On 11 August 2018, Myanmar made a request to Bangladesh Foreign Minister A. H. Mahmood Ali to stop providing the No Man’s Land refugees with food aid. They proposed that the supply responsibility be taken over by the ICRC from the Myanmar side. A month later on 12 September 2018, officials of ICRC (Myanmar) turned up at the Taung Pyo settlement and spoke to the refugees from across the Myanmar side of the barrier. At the time, Dil Mohammed made it clear to ICRC (Myanmar) that the community would not accept food aid from them. It would be tantamount to surrendering the received humanitarian aid to full Burmese control. Mohammed rebuffed ICRC (Myanmar) proposals and instead suggested that the ICRC goes back to the Myanmar government and tells them to create conditions in Rakhine state conducive to Rohingya return. Three months later, on 20 December 2018, ICRC (Bangladesh) announced to a gathering of Mazhis from No Man’s Land a decrease in the amount of food rations to be distributed to the community. Only sugar and oil are affected, and from January 2019, these would be decreased to the tune of 50 percent for sugar and 25 percent for oil.
Unsurprisingly, the community is concerned about this sudden change. Are they at the top of a slippery slope? It all began early in 2018 with loud hailer announcements by the Burmese Border Police threatening the refugees and telling them to move off from No Man’s Land — either by entering Bangladesh or returning to Myanmar. Now the Taung Pyo community fears that the push-factor of food restrictions is what is being deployed. Whilst the ICRC maintain that the reductions do not affect WHO guidelines of 2100 Kcal per day, what this change actually does is to effectively prevent the refugees from selling on the little extra they had. And from this income they would buy essential food and household stuff.

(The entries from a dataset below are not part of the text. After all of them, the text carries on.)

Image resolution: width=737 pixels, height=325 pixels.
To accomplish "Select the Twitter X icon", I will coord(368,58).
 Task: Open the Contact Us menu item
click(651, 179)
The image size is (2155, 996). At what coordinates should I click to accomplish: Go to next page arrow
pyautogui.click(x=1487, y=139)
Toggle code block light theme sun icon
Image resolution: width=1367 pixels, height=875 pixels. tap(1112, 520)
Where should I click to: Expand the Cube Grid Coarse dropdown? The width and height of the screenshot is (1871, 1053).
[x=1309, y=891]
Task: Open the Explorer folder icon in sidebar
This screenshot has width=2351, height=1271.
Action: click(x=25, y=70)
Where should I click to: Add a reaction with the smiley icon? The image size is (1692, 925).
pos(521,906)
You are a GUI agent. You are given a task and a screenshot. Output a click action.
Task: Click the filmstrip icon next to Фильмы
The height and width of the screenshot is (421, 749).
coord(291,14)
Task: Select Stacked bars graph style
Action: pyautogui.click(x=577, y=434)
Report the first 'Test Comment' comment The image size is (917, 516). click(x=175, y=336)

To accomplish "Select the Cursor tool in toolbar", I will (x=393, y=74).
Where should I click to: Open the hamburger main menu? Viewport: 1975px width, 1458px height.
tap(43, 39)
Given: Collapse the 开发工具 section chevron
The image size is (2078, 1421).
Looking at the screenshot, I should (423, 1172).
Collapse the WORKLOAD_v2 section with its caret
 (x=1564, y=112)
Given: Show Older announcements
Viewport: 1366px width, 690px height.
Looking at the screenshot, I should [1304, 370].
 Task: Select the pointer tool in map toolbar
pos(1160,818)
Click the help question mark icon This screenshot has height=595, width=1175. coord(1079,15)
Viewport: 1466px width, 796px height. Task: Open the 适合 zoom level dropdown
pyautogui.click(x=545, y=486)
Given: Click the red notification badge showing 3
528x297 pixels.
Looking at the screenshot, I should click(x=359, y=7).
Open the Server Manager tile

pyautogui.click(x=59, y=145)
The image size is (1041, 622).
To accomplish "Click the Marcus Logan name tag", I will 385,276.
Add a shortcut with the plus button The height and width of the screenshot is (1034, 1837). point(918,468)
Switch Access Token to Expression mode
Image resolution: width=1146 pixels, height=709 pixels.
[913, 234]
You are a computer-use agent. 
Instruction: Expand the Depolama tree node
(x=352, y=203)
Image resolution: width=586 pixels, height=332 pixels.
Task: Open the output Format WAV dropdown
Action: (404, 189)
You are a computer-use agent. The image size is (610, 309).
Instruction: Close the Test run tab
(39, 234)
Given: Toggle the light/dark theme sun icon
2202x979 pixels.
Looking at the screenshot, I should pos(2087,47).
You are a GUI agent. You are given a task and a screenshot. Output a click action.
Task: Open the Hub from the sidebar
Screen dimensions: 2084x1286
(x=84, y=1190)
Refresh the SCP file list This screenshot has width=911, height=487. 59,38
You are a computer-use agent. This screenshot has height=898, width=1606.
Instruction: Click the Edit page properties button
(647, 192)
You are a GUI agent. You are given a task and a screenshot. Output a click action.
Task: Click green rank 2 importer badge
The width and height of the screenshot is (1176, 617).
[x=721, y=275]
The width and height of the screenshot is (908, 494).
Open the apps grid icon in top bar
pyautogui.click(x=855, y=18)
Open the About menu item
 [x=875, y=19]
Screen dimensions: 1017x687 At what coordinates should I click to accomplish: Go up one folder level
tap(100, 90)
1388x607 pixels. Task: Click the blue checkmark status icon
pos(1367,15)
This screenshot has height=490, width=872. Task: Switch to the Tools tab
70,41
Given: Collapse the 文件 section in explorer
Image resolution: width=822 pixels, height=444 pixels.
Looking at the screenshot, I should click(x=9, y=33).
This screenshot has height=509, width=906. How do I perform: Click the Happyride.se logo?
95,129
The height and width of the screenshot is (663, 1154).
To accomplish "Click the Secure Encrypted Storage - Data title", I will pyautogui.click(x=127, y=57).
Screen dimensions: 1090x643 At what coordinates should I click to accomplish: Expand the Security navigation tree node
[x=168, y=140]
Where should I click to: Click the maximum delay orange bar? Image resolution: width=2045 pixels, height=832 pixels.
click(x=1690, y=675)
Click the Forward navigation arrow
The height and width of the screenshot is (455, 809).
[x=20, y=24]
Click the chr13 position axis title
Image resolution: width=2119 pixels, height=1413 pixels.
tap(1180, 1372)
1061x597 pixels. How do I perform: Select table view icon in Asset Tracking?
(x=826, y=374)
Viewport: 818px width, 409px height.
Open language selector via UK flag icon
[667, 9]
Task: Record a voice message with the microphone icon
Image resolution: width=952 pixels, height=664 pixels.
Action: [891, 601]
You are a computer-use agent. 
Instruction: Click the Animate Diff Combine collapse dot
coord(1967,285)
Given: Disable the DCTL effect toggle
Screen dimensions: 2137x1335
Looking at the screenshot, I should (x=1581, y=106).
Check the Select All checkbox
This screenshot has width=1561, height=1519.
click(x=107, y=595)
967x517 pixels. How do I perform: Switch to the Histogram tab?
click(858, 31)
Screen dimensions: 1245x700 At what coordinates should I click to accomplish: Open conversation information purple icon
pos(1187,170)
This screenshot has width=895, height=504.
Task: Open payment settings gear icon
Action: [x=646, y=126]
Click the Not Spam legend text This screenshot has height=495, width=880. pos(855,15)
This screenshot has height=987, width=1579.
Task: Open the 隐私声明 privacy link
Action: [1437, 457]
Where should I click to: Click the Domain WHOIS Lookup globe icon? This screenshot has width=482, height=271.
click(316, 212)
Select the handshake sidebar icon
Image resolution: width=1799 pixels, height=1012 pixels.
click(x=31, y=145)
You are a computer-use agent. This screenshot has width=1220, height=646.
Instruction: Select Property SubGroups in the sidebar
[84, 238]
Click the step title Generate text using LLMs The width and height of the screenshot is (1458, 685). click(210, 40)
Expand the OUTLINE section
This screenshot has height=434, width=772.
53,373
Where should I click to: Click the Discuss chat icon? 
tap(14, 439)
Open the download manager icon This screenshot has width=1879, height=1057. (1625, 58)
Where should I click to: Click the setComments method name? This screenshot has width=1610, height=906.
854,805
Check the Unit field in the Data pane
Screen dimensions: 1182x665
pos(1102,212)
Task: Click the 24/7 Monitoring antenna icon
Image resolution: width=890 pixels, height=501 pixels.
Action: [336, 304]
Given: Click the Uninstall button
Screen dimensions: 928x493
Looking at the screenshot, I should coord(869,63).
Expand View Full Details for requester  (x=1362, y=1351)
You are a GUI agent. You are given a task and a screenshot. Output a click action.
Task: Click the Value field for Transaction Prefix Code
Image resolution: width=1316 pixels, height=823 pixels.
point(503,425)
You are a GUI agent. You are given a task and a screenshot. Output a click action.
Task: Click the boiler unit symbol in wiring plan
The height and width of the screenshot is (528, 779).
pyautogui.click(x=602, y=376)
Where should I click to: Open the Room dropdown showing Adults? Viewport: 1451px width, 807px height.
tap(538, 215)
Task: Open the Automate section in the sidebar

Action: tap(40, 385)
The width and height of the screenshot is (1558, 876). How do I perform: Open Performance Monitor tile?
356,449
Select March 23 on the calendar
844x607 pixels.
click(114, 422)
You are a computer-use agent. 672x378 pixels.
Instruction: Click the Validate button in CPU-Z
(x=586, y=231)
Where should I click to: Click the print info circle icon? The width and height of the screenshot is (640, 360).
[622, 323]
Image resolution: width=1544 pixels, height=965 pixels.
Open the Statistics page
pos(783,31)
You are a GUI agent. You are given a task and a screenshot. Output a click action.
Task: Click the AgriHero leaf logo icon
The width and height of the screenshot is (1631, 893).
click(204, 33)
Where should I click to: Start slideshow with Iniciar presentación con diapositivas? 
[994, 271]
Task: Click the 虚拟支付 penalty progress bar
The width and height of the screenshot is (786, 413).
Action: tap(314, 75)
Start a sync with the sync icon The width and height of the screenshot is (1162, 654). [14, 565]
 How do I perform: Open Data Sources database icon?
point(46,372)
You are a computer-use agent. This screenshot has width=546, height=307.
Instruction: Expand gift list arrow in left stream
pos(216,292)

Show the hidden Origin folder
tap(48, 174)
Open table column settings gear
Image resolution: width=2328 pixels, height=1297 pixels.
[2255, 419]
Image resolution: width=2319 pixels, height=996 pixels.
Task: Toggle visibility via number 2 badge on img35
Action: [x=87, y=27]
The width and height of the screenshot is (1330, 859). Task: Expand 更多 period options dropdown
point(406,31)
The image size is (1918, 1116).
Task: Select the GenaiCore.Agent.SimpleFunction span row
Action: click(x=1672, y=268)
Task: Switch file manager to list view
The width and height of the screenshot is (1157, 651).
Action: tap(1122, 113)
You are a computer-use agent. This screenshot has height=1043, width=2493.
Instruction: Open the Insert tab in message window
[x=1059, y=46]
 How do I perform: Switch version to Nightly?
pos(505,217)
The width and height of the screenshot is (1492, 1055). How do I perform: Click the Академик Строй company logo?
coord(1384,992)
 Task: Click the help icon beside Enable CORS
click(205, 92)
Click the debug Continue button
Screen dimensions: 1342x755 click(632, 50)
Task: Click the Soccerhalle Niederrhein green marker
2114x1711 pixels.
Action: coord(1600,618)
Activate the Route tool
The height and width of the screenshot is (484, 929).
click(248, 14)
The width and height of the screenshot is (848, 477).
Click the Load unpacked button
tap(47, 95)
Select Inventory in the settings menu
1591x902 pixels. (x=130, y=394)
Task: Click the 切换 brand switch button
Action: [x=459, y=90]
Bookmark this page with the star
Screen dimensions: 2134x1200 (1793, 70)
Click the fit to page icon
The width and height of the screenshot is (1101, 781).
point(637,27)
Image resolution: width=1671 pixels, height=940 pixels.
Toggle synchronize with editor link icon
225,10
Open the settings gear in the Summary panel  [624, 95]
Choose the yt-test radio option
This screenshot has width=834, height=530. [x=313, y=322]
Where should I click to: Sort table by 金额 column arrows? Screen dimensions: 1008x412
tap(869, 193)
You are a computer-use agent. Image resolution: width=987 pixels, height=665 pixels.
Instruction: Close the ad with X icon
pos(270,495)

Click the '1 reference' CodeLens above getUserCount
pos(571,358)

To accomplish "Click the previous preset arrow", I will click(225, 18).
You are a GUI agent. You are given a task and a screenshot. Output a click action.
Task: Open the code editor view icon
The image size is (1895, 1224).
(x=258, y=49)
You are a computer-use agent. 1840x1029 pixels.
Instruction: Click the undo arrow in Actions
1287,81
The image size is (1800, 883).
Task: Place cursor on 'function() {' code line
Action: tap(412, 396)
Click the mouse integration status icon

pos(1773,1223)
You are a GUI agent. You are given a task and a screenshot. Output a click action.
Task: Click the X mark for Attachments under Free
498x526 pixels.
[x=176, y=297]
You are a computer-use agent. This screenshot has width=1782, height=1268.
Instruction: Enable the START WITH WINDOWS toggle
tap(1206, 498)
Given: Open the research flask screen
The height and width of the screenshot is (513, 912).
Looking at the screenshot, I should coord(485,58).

The Myanmar government narrative is that the Taung Pyo community harbours Arakan Rohingya Salvation Army (ARSA) insurgents and they constitute a security risk. They have made such unsubstantiated statements at press conferences and at flag meetings ( meetings between the respective border guard forces of Bangladesh and Myanmar), even to the extent of accusing Bangladesh of training ARSA.
In reality, the Taung Pyo community is sick and tired of persecution and violence and their countless deprivations. To them, Myanmar knows only force, and now even humanitarian agencies are acting at Myanmar’s behest to strip away their food security. The Rohingya at the border see themselves as engaged in a fundamental act of peace — growing food to feed their own. An act of peace and an act of defiance in the face of overwhelming forces wishing ill upon them. Yet for the rest of us, we see them move closer to the “fate” they have been forewarned about.